Vorliegende Datensätze
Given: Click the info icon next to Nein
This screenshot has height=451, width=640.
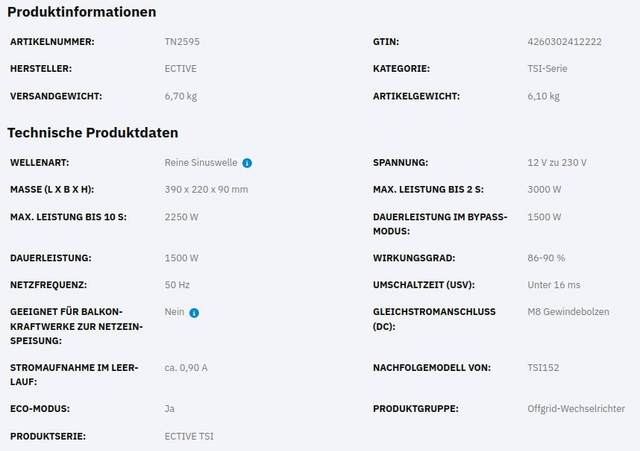Looking at the screenshot, I should click(x=194, y=312).
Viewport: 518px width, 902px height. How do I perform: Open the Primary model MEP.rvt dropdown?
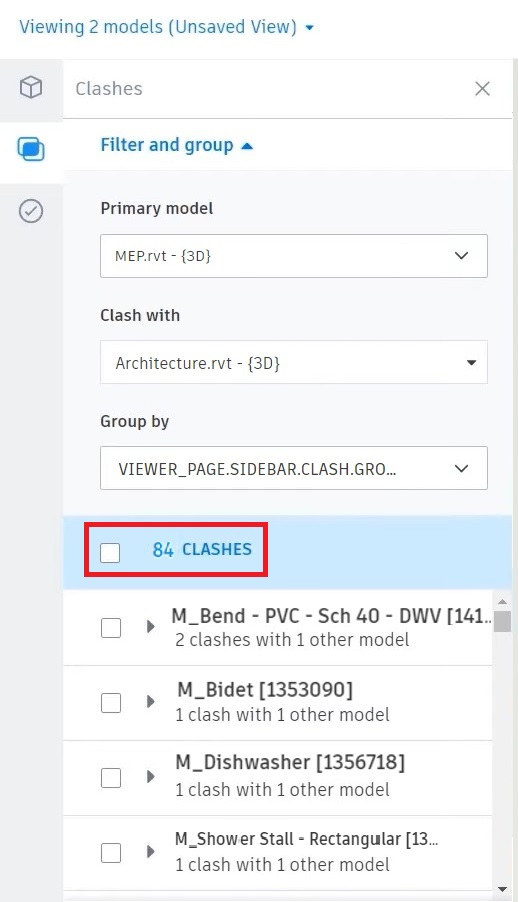pyautogui.click(x=294, y=256)
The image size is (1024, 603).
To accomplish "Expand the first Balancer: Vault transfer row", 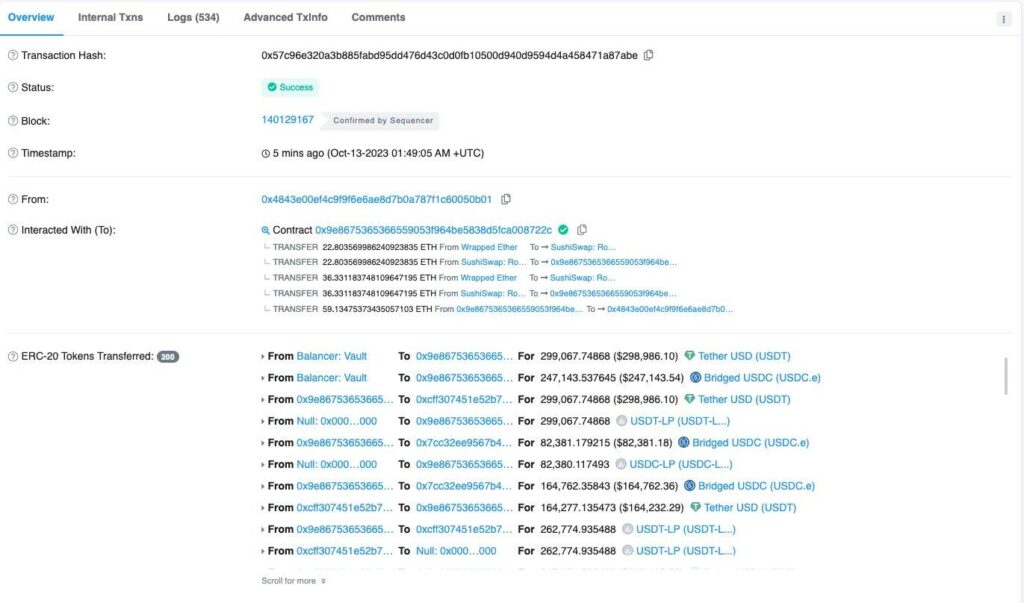I will coord(264,355).
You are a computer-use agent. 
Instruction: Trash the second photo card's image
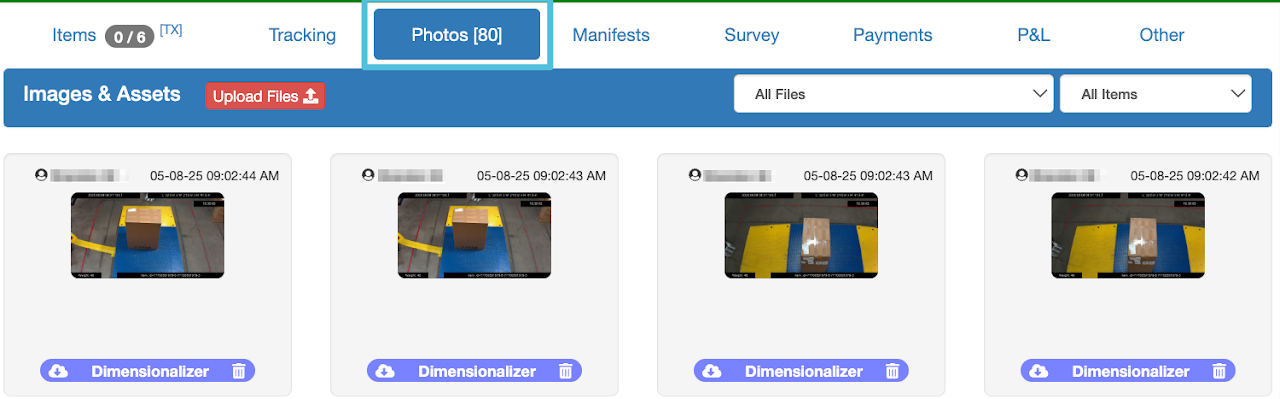pyautogui.click(x=566, y=371)
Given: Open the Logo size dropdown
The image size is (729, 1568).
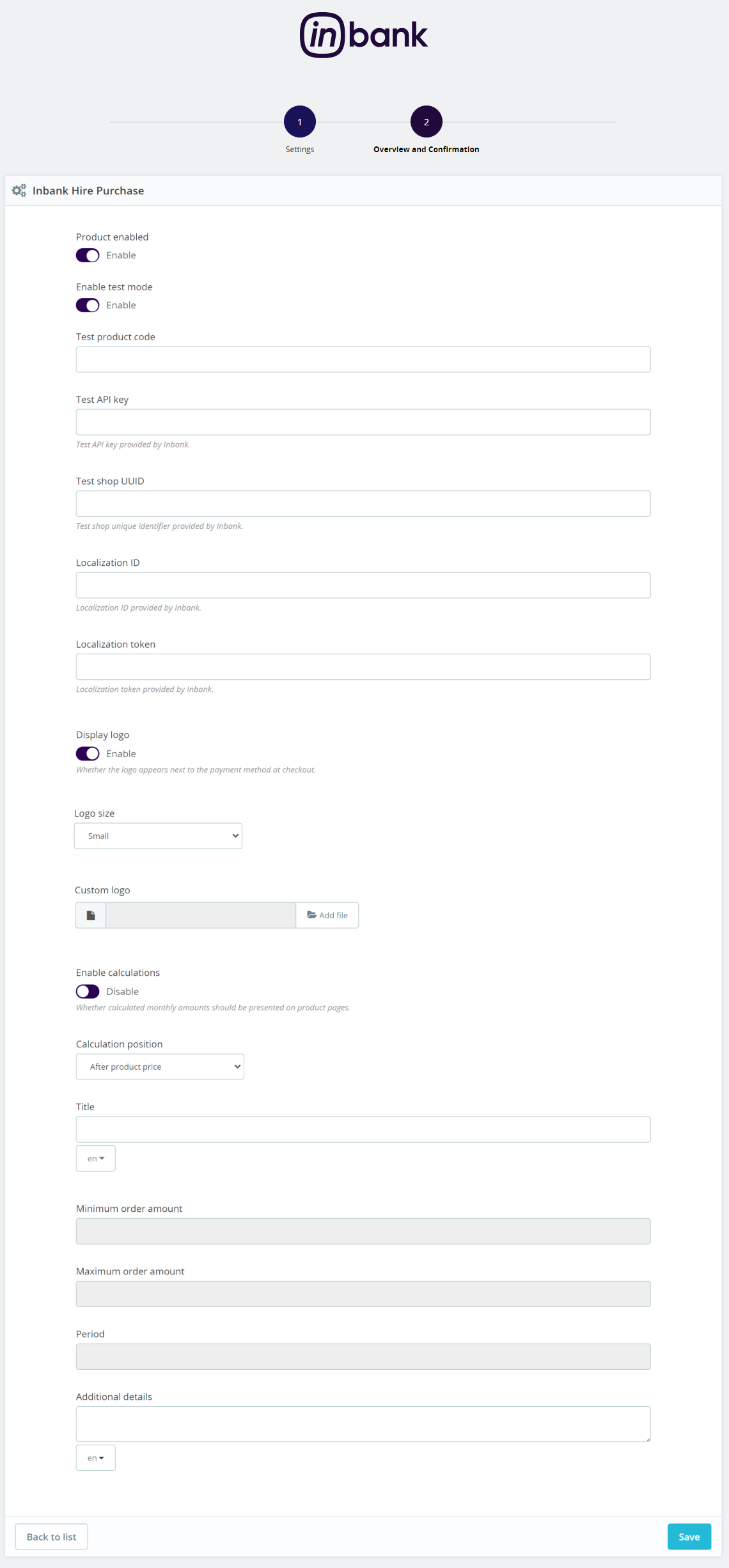Looking at the screenshot, I should pyautogui.click(x=158, y=836).
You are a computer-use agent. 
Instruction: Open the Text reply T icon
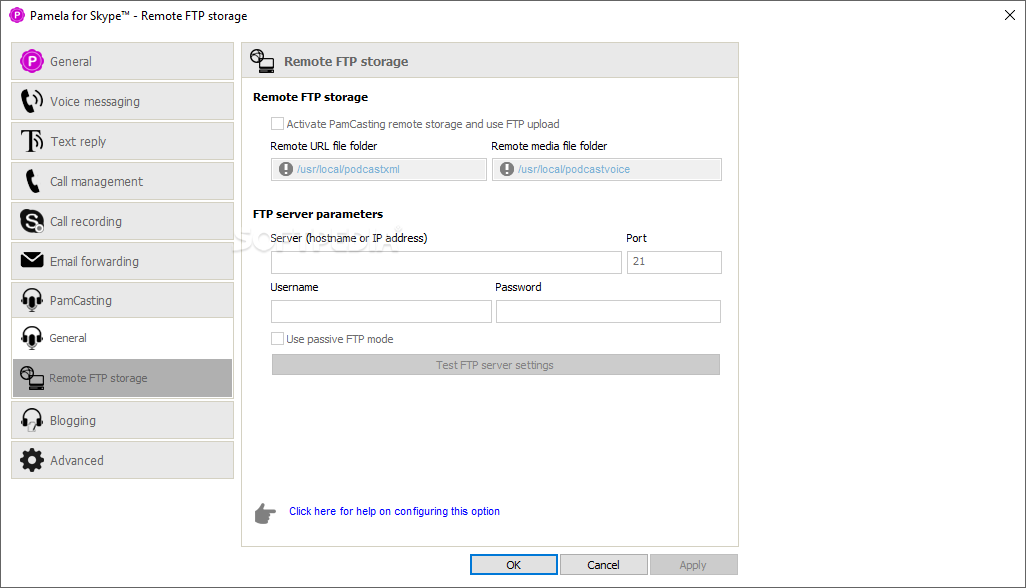click(x=31, y=141)
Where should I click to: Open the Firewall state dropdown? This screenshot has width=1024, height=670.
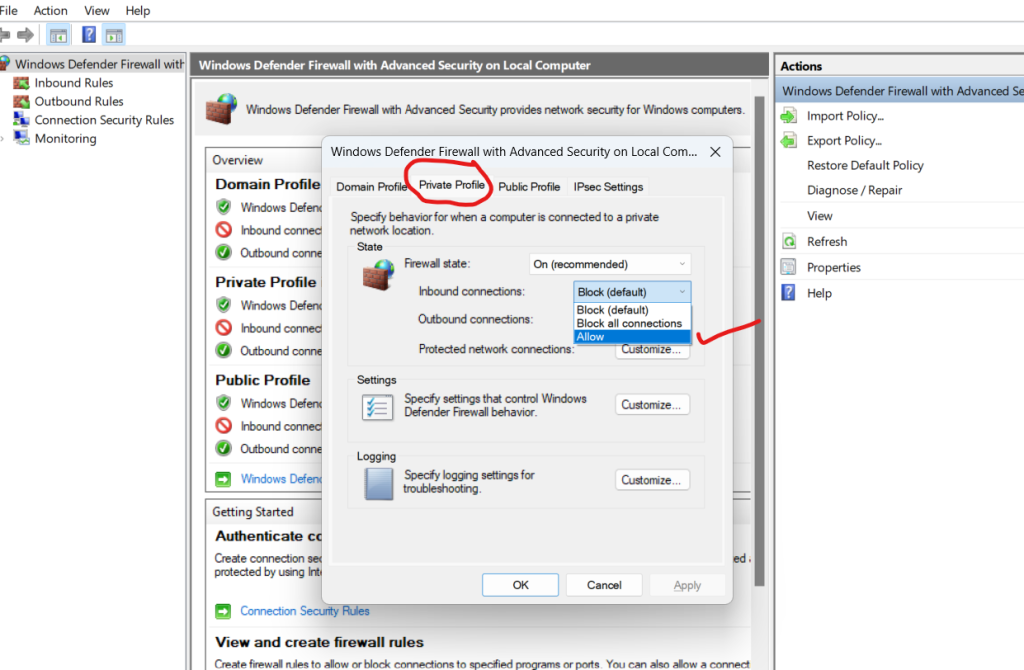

Aufgabenstellung
Gib die Zeilen der Datensätze unverändert aus, beginnend mit der Zeile, die "Given: Open the Logo size dropdown" enthält, und weiter bis einschließlich zum Ende der Datensätze. Lass die Bilder in deiner Ausgabe weg.

Bearbeitete Aufgabe
Given: Open the Logo size dropdown
The image size is (729, 1568).
Looking at the screenshot, I should pyautogui.click(x=158, y=836).
You are a computer-use agent. 
Instruction: Open the Text reply T icon
click(x=31, y=141)
Where should I click to: Open the Firewall state dropdown? This screenshot has width=1024, height=670.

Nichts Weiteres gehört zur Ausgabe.